Facing an investigation into his campaign's ties with Russia and a tax and health care agenda struggling to make headway as quickly as promised, Trump is turning his focus to trade this week. Administration officials are to meet Wednesday with economic officials from China, a nation the president has accused of dumping steel on the global market to hurt U.S. steelmakers. The White House emphasis on trade follows a string of other recent theme weeks on energy, job-training and infrastructure that mostly failed to draw much attention away from the Russia inquiry.
The president took his time checking out products from all over the country: Trump donned a cowboy hat from Texas. He swung a baseball bat from Louisiana. And he even climbed into the cab of a Wisconsin-built fire truck and pretended to be a firefighter, saying, "Where's the fire? Where's the fire? Put it out fast!"
The new NAFTA objectives, a requirement to begin talks on updating the agreement in the next 30 days, contain the first specifics for a Trump administration that has made bold promises on trade. Trump has pledged to recover factory jobs and boost wages by crafting new trade deals. Supporters note that NAFTA enabled companies to charge cheaper prices for products that range from cars to vacuum cleaners, helping many U.S. consumers.
The president said he only seeks a level playing field for U.S. companies and workers, but "if the playing field was slanted a little bit toward us, I would accept that, also."
But the president has a conflicted relationship with global trade. His namesake clothing business depended on the work of low-wage workers living overseas, as does the fashion line of his daughter and White House aide, Ivanka Trump.
As of now, Ivanka Trump's firm continues to have its products made overseas.

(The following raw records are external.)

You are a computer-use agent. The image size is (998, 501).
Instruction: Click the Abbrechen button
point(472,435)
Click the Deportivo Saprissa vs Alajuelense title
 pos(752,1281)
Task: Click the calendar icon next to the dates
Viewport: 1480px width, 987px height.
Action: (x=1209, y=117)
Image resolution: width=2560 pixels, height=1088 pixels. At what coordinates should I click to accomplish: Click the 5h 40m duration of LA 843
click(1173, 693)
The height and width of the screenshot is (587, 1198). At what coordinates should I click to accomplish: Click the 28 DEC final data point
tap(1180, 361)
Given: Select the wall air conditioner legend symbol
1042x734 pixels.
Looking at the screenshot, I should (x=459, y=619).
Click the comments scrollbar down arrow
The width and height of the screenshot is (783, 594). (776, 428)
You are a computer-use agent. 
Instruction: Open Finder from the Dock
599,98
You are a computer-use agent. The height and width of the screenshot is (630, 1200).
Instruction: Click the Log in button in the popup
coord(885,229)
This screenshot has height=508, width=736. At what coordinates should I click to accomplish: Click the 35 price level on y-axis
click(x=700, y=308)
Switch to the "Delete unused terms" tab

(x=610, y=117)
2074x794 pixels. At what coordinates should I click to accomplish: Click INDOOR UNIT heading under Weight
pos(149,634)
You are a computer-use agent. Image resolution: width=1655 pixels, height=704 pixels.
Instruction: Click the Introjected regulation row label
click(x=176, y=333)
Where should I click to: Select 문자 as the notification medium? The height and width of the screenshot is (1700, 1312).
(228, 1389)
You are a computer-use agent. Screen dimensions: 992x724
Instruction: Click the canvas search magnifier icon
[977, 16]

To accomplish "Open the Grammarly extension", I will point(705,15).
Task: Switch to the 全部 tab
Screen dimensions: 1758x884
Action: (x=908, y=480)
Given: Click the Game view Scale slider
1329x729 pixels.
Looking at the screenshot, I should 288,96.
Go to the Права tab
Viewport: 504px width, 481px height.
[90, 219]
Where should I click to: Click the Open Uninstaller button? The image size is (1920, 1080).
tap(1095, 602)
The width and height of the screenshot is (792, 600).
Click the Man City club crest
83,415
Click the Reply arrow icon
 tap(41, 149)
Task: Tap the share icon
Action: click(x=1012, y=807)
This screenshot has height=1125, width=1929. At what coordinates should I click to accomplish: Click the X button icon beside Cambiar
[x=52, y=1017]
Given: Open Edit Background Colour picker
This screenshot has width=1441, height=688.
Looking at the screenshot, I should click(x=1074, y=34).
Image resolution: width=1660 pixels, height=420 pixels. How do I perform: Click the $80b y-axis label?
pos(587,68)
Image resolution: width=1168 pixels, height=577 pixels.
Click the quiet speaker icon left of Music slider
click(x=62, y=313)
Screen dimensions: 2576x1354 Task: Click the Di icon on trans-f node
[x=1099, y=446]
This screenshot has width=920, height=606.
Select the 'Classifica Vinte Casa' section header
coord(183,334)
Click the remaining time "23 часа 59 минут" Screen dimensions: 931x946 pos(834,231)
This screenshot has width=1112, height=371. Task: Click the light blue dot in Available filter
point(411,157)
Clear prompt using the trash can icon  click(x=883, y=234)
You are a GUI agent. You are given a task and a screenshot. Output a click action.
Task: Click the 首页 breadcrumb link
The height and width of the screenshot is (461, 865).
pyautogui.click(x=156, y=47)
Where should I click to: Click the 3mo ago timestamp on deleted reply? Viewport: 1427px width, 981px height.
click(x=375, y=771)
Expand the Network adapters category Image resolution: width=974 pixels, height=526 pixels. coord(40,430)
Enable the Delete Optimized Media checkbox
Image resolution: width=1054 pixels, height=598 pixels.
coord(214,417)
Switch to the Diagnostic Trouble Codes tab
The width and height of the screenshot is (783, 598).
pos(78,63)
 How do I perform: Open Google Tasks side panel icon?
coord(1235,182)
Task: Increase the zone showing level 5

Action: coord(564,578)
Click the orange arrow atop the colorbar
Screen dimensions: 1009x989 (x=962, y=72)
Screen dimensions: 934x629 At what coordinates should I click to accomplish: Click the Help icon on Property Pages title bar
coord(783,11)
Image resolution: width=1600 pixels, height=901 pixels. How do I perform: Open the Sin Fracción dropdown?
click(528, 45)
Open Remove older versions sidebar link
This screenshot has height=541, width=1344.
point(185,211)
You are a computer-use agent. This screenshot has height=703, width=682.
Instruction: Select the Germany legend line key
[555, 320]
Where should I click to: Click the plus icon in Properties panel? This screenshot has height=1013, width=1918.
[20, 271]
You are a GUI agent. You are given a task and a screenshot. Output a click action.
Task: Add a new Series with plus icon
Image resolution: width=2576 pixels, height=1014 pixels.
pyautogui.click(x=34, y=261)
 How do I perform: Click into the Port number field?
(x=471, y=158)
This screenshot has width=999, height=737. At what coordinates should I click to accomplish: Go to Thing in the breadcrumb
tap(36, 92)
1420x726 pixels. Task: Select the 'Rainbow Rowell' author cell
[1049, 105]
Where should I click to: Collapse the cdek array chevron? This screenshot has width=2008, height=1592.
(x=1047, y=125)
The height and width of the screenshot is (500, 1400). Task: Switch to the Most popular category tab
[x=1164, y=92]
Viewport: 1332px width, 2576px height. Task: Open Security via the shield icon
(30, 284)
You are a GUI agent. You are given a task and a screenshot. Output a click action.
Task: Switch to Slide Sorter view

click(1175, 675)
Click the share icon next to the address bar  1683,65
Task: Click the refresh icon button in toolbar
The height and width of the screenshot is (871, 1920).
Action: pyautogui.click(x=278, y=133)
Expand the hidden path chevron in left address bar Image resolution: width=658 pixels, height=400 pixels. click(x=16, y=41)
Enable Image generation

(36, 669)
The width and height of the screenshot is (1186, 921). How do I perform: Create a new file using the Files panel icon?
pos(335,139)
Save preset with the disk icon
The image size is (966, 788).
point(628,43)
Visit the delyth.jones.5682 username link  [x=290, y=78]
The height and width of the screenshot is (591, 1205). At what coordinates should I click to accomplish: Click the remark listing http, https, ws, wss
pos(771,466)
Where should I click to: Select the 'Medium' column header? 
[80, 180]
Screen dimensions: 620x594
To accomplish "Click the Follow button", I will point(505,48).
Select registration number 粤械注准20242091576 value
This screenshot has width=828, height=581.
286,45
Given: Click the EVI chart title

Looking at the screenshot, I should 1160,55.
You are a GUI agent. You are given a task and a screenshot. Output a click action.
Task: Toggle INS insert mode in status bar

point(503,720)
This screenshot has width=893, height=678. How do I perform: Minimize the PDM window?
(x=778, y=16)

Her lawyer, Jamie Gorelick, said in a statement Monday that the president's daughter "has resigned from the company, does not control its operations, and has been advised that she cannot ask the government to act in an issue involving the brand in any way, constraining her ability to intervene personally."
Trump has blasted trade deficits as hampering the economy by sending money abroad. But the trade deficit has actually improved from $762 billion in 2006 to $505 billion last year, a change brought about largely because U.S. consumers cut back spending during the Great Recession. His administration already is pursuing multiple trade cases on individual products and is weighing whether to impose tariffs and quotas on foreign steel in hopes of curbing production in China, even though that country represents a fraction of U.S. steel imports.
The Mexican government said in a statement that the administration's NAFTA objectives will give greater clarity to the negotiations.
Chrystia Freeland, Canada's minister of foreign affairs, said, "NAFTA supports millions of middle class jobs" across North America and Canada welcomes the opportunity to add "progressive, free and fair approaches" to the pact.
Despite the report, it's still not clear exactly how Trump will renegotiate NAFTA to reduce the trade deficit, said Phil Levy, a senior fellow for the Chicago Council on Global Affairs and a business professor at Northwestern University.
"There's no detail," Levy said. "There's nothing in there where you could say, this is how we get rid of the trade deficit."
When NAFTA went into effect in 1994, the United States ran a small trade surplus in goods with Mexico and a slight deficit with Canada. But the size of the deficits steadily began to increase afterward.
By last year, the United States ran a $64 billion trade deficit with Mexico and a nearly $11 billion gap with Canada. Neither trade deficit is near its peak level. The trade deficit with Canada hit a high in 2008, while the trade gap with Mexico nearly reached $75 billion in 2007.